## [Exercise data]

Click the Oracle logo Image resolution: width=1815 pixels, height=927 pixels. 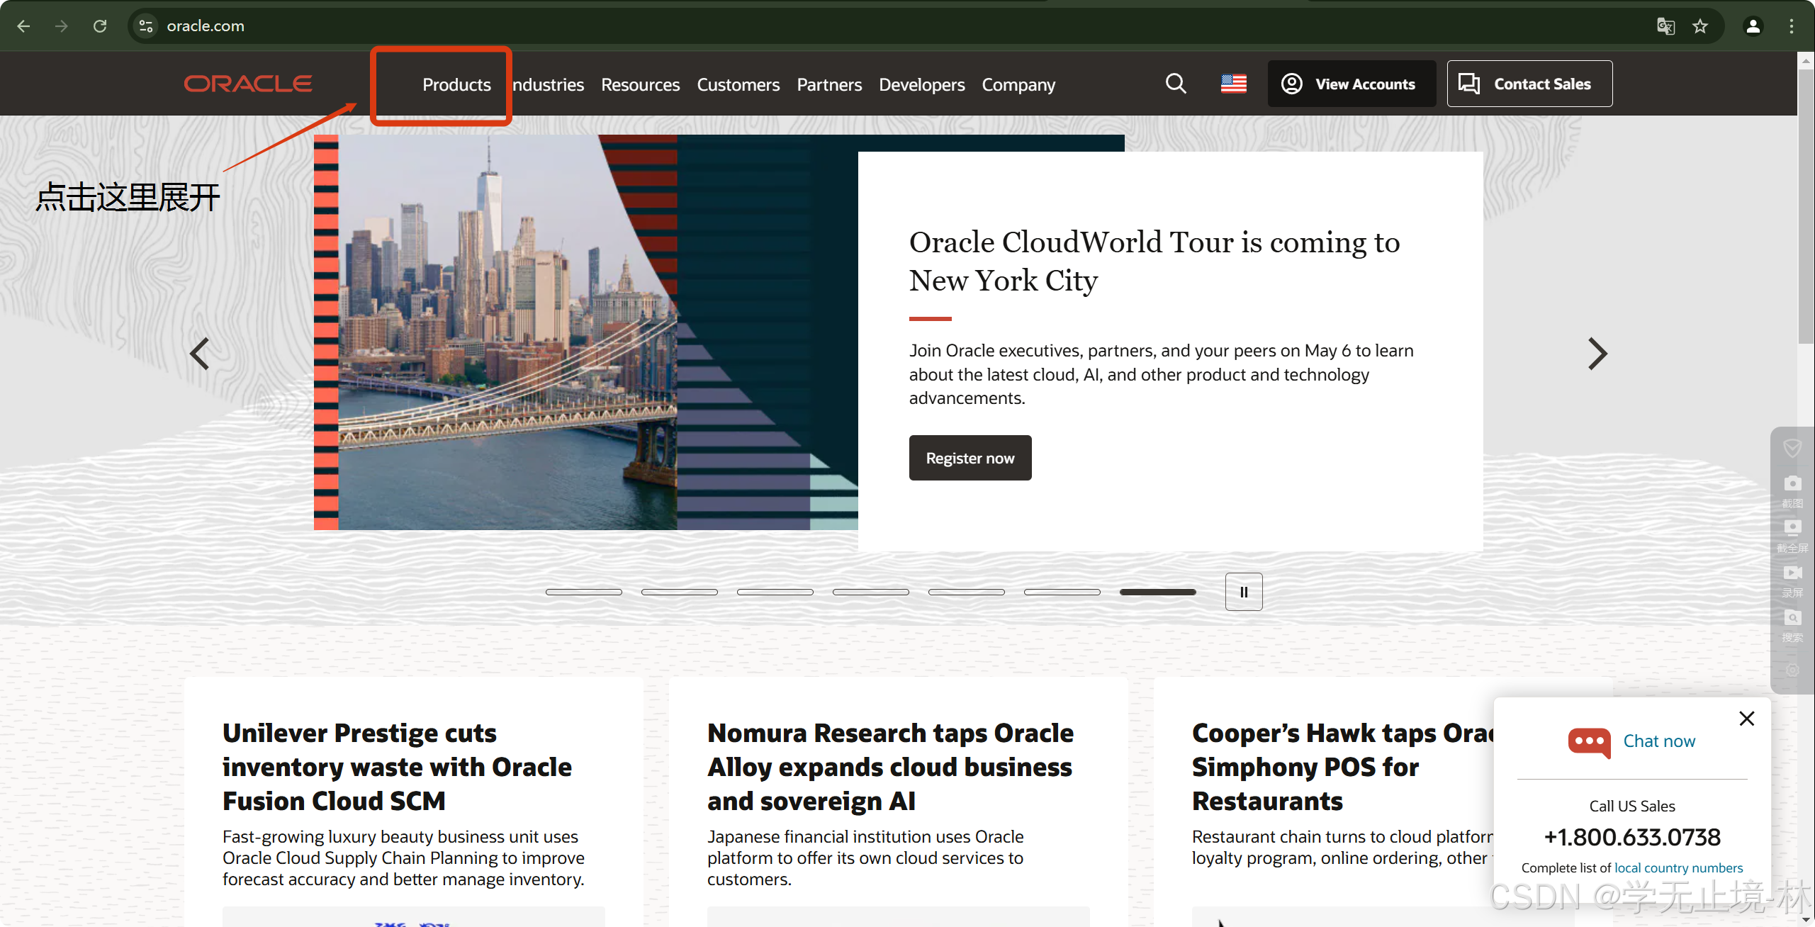248,84
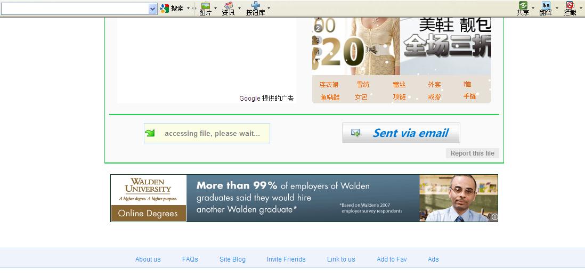Go to the FAQs footer link
The image size is (585, 277).
190,259
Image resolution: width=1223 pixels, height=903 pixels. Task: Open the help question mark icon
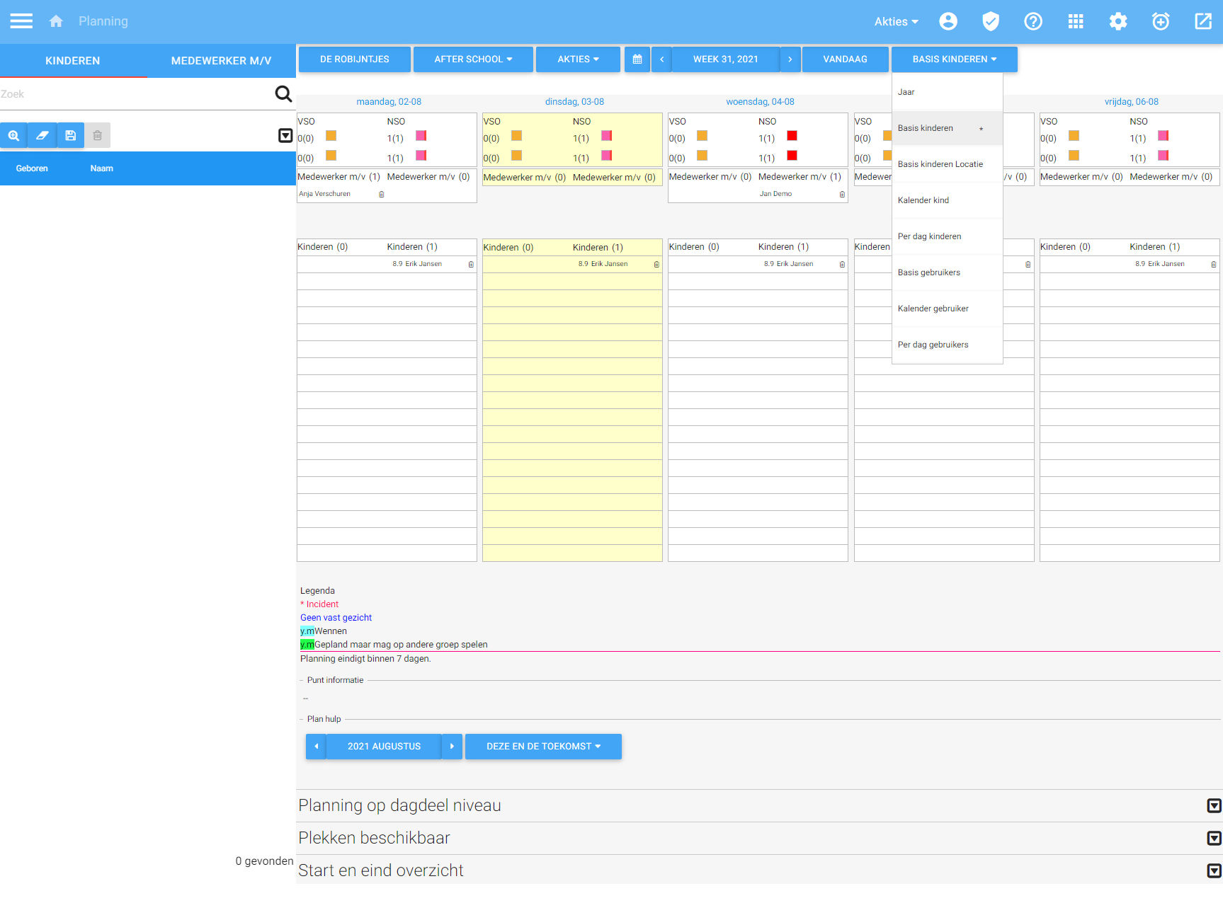tap(1033, 21)
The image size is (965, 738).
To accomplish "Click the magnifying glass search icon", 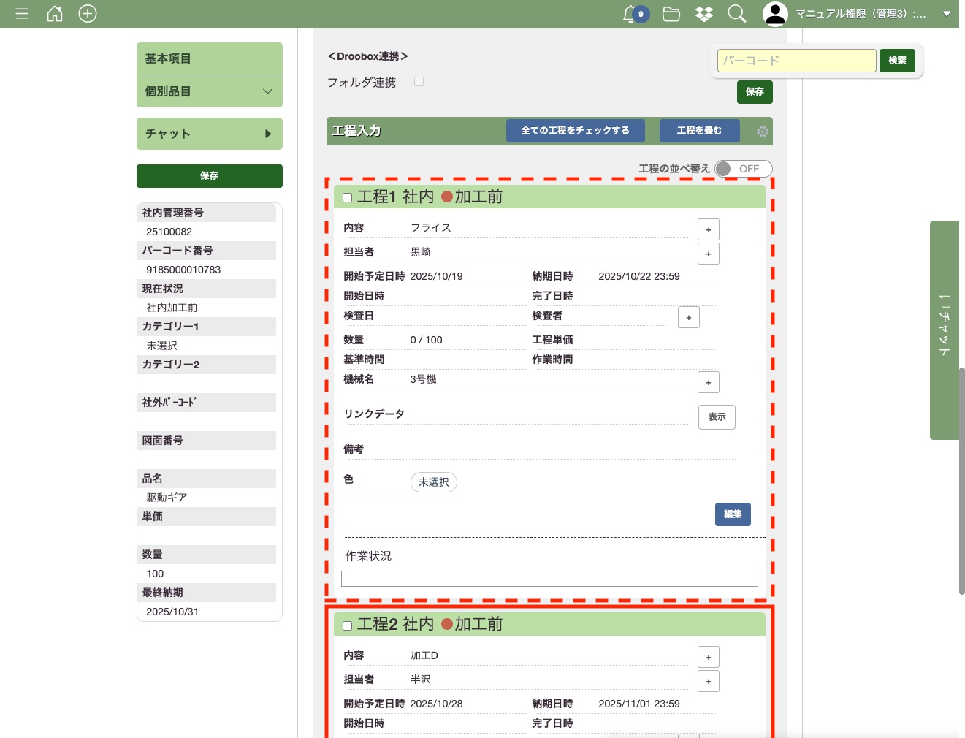I will pyautogui.click(x=736, y=14).
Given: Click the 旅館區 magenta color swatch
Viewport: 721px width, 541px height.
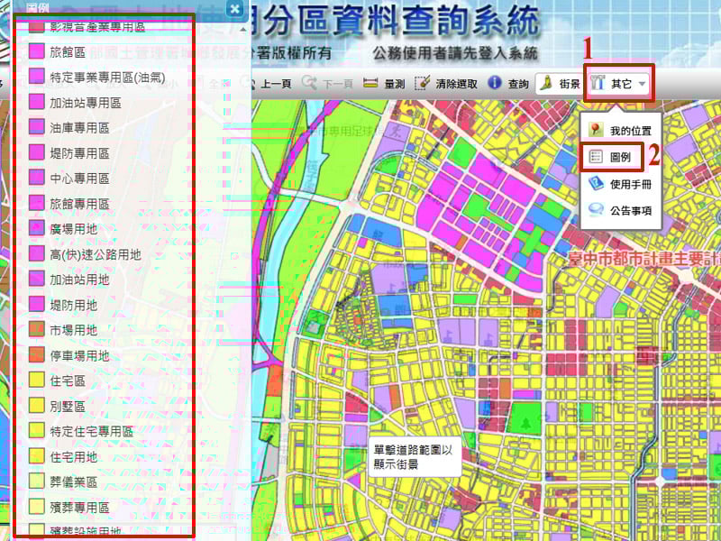Looking at the screenshot, I should pos(37,52).
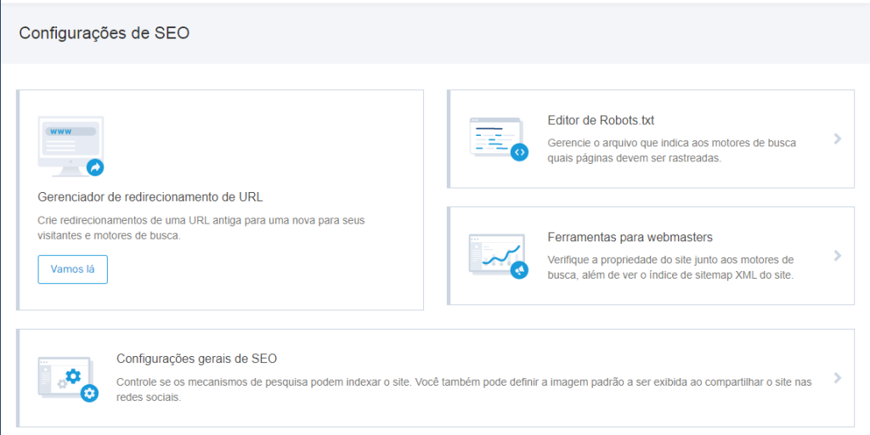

## [Task details]
Beginning with the line that contains "Given: Click the 旅館區 magenta color swatch" and ending after the last of the rows, write out the lines as a numbered list, omitting blank lines and leaving out the pictures.

## [Exercise response]
1. Given: Click the 旅館區 magenta color swatch
2. Viewport: 721px width, 541px height.
3. Looking at the screenshot, I should pos(37,52).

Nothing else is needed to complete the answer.